Se usciamo dal livello della narrazione, tutto ciò può apparire come una critica al Positivismo ottocentesco, in una Fine di Secolo nella quale le spinte culturali di stampo simbolista stanno spingendo verso una ricerca interiore e una più forte spiritualità. E dove si inizia a fare i conti con quel lato oscuro della vita, che chiede con forza di essere preso in considerazione: così, possiamo notare che non moltissimi anni separano questo romanzo dai delitti attribuiti a Jack lo Squartatore. Inoltre, negli stessi anni in cui è stato scritto il romanzo, Freud, sta sviluppando la psicanalisi partendo dall'analisi dei sogni; pochi anni prima era stato pubblicato Il ramo d'oro di Frazer.

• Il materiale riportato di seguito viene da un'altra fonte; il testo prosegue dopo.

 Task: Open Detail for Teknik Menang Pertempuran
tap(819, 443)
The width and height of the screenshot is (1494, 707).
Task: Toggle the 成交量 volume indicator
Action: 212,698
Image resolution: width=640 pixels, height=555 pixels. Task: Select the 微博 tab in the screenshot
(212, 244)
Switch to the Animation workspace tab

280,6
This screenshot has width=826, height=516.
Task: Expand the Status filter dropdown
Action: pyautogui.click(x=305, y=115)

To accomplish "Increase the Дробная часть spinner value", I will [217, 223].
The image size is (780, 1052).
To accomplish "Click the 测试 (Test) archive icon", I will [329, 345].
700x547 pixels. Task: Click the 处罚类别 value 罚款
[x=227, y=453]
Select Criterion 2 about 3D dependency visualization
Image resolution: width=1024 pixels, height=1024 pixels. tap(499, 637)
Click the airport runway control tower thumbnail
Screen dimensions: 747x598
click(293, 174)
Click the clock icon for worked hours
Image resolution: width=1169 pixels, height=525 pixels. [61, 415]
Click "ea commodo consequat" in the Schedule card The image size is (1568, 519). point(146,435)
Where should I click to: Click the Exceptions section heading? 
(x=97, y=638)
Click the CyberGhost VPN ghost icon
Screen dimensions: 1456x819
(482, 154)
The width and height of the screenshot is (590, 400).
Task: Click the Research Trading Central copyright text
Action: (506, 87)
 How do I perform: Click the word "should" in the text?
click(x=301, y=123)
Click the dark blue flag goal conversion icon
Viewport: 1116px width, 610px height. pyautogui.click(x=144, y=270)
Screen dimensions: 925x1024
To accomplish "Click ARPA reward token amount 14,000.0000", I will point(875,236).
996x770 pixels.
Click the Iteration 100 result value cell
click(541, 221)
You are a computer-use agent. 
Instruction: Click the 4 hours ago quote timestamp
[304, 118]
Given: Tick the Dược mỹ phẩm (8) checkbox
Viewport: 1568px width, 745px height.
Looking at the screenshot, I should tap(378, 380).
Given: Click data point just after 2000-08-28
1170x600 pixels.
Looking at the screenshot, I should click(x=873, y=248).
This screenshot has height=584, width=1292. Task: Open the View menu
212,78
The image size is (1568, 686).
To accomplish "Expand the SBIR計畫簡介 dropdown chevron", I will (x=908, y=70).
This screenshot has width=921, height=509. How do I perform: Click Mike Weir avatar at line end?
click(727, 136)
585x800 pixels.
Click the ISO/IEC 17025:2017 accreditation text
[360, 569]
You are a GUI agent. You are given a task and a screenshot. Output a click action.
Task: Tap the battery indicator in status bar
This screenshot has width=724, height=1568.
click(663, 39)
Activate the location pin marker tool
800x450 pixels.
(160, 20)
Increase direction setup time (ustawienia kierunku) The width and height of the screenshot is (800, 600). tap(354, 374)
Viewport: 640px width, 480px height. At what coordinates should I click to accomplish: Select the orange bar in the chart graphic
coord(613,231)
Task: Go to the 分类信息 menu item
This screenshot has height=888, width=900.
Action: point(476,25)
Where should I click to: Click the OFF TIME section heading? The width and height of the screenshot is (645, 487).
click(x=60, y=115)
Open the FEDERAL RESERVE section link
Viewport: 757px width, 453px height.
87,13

Analizzare un'opera letteraria del passato, significa in primo luogo calarsi nel suo contesto storico e culturale, perché solo così si possono conoscere le sue caratteristiche, valutare i suoi pregi e comprendere i suoi difetti. Un classico però, si radica nel proprio tempo per crescere e svilupparsi oltre i suoi confini. In questo senso, sono legittime tutte le interpretazioni di chi legge l'opera. Quando un libro riesce a ispirare grandi quantità di epigoni, imitazioni, sequel, rivisitazioni, l'opera diventa un classico. Questo senza dubbi, vale anche per Dracula di Stoker.